Ideally, it would be best if both sides immediately stopped fighting, and then began a serious search for the ways and means to reconcile their differences, thereby removing the motivations for resuming hostilities. Unfortunately, this “solution” is not practical because Israel is dealing with a terrorist organization that, by definition, ignores any norms of international conduct. Moreover, Hezbollah as a non-state actor is committed to preserve their control of power and operates at the behest of Iran, which is dedicated to the destruction of Israel. And until Iran’s influence in Lebanon is substantially diminished, recourse to this solution will remain impossible. Other factors also stand in the way. A ceasefire that permits real negations to follow will not work as long as Hezbollah is allowed to continue operating in Lebanon as a state within a state and the Lebanese government does not exercise its authority throughout Lebanon.
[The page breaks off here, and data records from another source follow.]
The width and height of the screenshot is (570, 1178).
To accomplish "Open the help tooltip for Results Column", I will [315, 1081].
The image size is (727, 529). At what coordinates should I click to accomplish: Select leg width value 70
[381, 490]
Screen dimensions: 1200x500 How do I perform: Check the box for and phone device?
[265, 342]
And finally, it will certainly not be a viable option if all the players with a vested interest in the conflict, mainly Syria, do not fully support a resolution to the conflict. Consideration of these sticking points reveals not only how difficult and complicated the problems are but specifically why Syria is the linchpin to any lasting ceasefire. But first let’s look at two other critical requirements:
First, I believe it is absolutely essential, as do many Sunni Arab states, the United States and Israel that Hezbollah is substantially weakened, eventually disarmed, and has no armed militia in a democratic Lebanon. If the international community wavers on these cardinal requirements, it will only be a matter of time before violence resumes and then, with far grater destructive force. In any case, the United Nations Security Council has already spoken when it passed resolution 1559, which it must now enforce.
Second, the establishment of a robust international force, fully trained and equipped to deter any future violations of this resolution, is another requirement that must not be watered down and must be agreed on prior to the establishment of a ceasefire. The peacekeeping force, which should be accountable solely to the UNSC, should have a clear mandate to enforce the ceasefire and be large enough (25,000 to 30,000) to enforce it. The peacekeepers need to work hand-in-hand with Lebanese internal security forces to ensure that there will be no return, in any form, of an armed Hezbollah to southern Lebanon. Without an international commitment of significant military resources, an international force will become a target and, as such, a liability rather than an asset.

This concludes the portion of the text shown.